◆ What to produce
Among the lines of data below, reproduce only those from the one with "You are a computer-use agent. Viewport: 700px" through the one with "Given: Click the Step Over debug icon", exactly as they stand, both ends included.

◆ The records
= Beginning of Section =

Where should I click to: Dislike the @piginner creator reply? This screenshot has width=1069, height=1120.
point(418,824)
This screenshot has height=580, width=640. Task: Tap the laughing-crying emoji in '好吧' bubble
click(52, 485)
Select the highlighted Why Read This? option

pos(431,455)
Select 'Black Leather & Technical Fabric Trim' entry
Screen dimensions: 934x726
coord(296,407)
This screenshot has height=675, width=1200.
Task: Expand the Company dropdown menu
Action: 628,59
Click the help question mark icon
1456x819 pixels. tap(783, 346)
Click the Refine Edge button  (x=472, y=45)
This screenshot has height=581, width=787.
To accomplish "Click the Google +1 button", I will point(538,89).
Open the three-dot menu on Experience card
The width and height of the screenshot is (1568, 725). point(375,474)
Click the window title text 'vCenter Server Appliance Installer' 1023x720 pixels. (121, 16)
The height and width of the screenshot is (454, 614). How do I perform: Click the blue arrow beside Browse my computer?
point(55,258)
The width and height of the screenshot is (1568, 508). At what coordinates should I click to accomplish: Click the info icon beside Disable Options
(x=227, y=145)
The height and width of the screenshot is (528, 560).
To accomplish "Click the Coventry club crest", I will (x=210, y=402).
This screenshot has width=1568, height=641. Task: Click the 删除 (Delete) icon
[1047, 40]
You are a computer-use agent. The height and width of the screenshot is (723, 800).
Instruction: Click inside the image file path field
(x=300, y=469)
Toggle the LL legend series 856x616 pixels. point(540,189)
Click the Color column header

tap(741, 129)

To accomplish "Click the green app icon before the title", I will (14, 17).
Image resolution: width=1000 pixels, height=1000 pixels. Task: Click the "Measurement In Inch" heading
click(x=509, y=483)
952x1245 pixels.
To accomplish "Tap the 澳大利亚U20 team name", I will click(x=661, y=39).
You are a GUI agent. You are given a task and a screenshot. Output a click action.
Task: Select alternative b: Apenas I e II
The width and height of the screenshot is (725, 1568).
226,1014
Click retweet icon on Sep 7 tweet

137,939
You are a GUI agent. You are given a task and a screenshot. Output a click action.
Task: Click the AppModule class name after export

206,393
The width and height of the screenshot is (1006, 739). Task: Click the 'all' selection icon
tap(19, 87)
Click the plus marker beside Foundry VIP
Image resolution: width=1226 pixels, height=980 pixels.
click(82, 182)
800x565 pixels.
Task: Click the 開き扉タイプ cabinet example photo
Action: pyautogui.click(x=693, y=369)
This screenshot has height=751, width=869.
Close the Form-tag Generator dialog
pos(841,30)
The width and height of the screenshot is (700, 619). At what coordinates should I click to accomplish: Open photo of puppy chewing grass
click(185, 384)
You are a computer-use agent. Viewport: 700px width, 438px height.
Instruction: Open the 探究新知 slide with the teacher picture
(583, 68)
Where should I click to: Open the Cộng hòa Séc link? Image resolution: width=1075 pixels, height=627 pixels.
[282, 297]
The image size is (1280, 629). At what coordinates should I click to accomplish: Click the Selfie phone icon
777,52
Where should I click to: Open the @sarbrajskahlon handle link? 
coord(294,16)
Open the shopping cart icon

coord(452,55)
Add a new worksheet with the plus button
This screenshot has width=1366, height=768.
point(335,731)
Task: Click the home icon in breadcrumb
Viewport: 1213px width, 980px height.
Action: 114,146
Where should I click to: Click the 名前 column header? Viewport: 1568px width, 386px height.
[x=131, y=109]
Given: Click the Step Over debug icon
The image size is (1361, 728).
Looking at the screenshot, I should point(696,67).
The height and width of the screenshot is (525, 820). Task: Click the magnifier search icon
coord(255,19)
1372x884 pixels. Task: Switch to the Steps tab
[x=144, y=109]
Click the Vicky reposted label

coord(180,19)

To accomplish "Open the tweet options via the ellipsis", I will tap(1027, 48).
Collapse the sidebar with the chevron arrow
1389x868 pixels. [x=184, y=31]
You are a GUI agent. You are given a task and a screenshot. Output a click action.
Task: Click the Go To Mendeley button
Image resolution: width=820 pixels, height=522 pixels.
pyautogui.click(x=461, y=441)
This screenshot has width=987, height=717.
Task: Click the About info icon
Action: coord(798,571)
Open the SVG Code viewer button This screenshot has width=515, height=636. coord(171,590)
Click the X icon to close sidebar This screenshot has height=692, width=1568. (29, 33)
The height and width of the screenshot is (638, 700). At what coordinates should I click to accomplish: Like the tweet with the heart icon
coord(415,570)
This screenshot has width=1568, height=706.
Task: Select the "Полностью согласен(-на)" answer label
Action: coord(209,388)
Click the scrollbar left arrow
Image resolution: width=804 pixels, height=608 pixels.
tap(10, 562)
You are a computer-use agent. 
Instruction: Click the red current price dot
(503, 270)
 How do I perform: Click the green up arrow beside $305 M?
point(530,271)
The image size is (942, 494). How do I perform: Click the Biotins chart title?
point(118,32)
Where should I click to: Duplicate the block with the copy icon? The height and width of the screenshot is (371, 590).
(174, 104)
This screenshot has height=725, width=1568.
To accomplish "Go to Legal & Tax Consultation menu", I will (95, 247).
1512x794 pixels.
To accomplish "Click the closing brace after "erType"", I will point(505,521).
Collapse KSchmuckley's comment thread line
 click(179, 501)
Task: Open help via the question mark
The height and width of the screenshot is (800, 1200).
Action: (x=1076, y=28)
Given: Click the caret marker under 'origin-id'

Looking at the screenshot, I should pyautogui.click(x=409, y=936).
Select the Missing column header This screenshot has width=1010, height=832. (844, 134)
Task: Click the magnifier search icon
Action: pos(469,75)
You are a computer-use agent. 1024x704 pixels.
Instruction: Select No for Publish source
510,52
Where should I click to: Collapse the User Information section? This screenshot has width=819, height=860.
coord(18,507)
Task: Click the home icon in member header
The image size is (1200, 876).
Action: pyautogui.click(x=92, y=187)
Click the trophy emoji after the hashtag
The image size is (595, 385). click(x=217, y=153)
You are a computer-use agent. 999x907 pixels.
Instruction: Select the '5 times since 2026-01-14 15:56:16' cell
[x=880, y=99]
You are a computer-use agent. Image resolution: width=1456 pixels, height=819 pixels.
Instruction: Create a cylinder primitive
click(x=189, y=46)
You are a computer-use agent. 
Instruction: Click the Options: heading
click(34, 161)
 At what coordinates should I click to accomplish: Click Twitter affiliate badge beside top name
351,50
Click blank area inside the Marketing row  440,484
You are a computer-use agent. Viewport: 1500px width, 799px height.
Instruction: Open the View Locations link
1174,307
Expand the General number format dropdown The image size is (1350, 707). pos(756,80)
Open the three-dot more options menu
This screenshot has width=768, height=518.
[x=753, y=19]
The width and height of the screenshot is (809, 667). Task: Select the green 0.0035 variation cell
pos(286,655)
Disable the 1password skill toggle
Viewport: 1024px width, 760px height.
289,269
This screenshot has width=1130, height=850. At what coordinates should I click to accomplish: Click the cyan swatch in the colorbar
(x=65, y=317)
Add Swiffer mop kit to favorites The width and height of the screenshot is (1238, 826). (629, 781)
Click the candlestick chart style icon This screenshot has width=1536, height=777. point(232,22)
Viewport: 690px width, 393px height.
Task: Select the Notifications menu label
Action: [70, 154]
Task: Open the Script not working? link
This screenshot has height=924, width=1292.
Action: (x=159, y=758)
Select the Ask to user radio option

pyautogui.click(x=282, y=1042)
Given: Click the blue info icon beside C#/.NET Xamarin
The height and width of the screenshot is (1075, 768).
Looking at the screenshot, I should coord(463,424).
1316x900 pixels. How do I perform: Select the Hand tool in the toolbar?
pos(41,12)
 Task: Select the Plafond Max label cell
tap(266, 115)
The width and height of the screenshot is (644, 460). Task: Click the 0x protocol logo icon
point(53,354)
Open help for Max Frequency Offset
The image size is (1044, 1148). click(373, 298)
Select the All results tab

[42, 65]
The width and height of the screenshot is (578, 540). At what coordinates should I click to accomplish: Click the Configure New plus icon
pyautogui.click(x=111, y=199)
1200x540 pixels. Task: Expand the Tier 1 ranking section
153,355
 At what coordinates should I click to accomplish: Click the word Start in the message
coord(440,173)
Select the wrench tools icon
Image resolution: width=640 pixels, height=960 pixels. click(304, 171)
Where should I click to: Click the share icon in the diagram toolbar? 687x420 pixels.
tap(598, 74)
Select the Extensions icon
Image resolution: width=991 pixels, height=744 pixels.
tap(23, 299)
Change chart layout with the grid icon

= End of Section =

◆ Answer
You are a computer-use agent. Viewport: 700px width, 438px height.
Instruction: Open the 探究新知 slide with the teacher picture
(583, 68)
Where should I click to: Open the Cộng hòa Séc link? Image resolution: width=1075 pixels, height=627 pixels.
[282, 297]
The image size is (1280, 629). At what coordinates should I click to accomplish: Click the Selfie phone icon
777,52
Where should I click to: Open the @sarbrajskahlon handle link? 
coord(294,16)
Open the shopping cart icon

coord(452,55)
Add a new worksheet with the plus button
This screenshot has width=1366, height=768.
point(335,731)
Task: Click the home icon in breadcrumb
Viewport: 1213px width, 980px height.
Action: 114,146
Where should I click to: Click the 名前 column header? Viewport: 1568px width, 386px height.
[x=131, y=109]
Given: Click the Step Over debug icon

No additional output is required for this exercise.